*Short exercise*. Write out the data from the line with "Given: Click the Muted cross-circle icon" through the end of the data, copying each line exactly and leaving the pictures out.

■ ■ ■ ■ ■ ■ ■

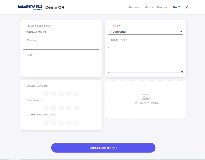The height and width of the screenshot is (160, 205).
Task: Click the Номер телефону input field
Action: coord(61,32)
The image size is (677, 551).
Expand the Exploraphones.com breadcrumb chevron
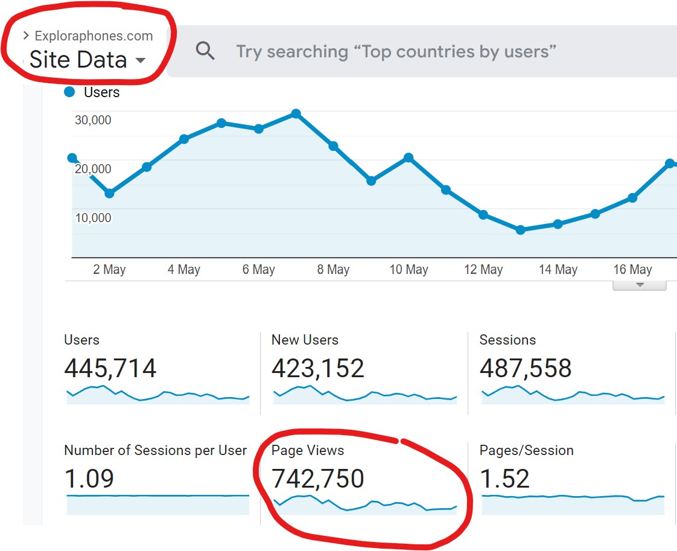[26, 36]
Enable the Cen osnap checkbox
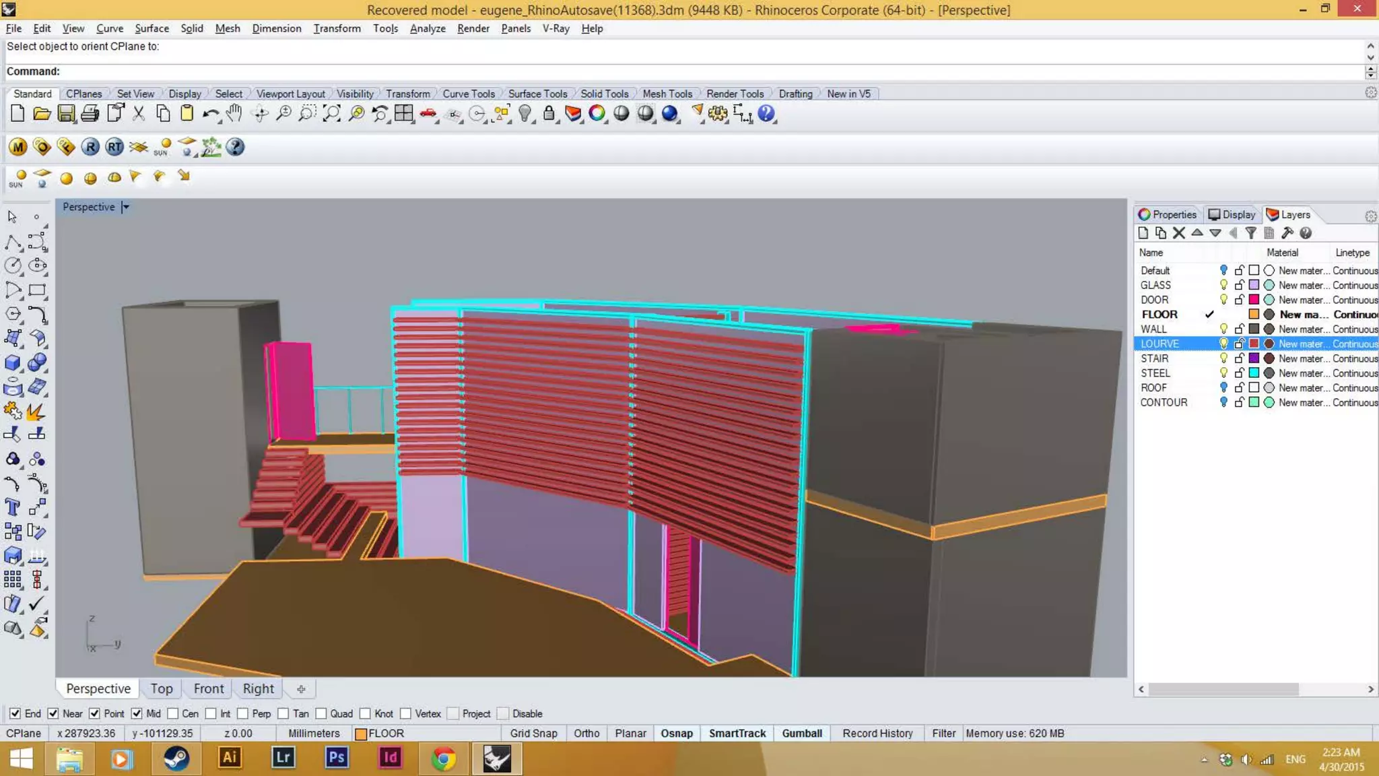 coord(173,713)
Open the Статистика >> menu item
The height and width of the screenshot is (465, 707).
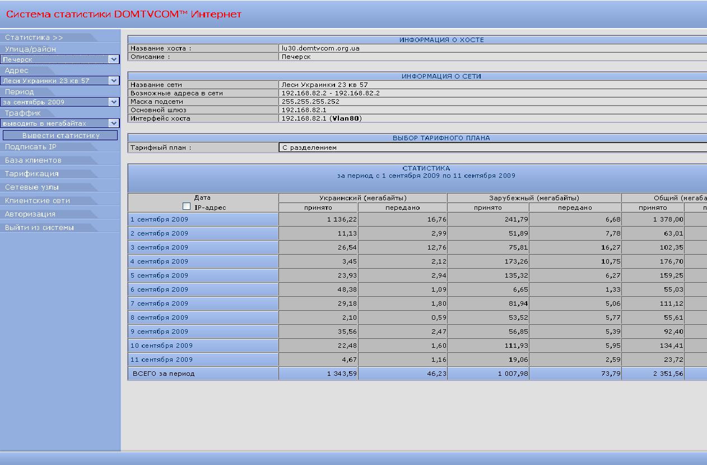point(34,38)

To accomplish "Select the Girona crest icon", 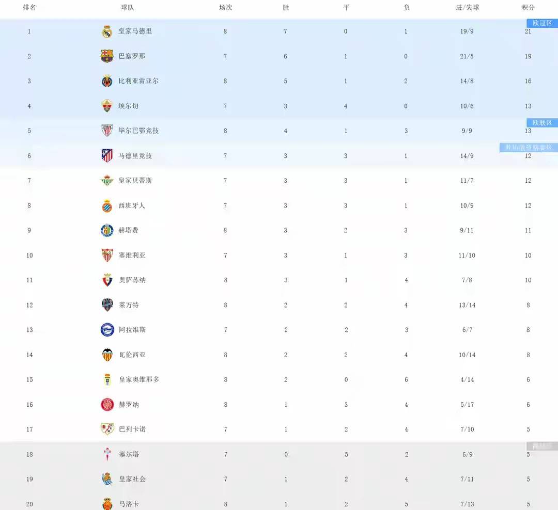I will click(107, 405).
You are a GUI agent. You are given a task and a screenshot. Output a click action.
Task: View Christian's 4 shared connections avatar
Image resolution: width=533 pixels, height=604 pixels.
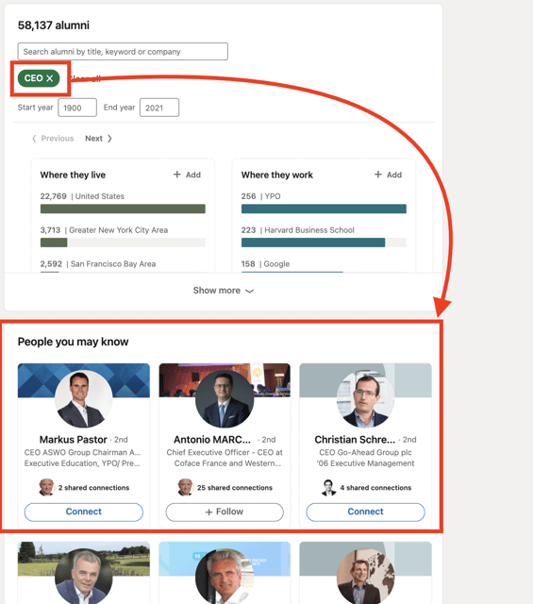tap(328, 487)
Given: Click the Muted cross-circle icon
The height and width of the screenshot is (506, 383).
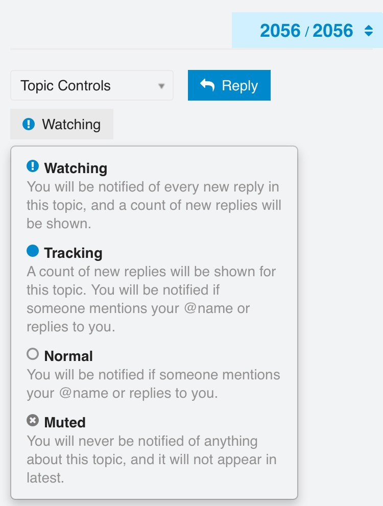Looking at the screenshot, I should click(x=33, y=420).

■ ■ ■ ■ ■ ■ ■

*Task response*.
Given: Click the Muted cross-circle icon
The height and width of the screenshot is (506, 383).
Looking at the screenshot, I should click(x=33, y=420).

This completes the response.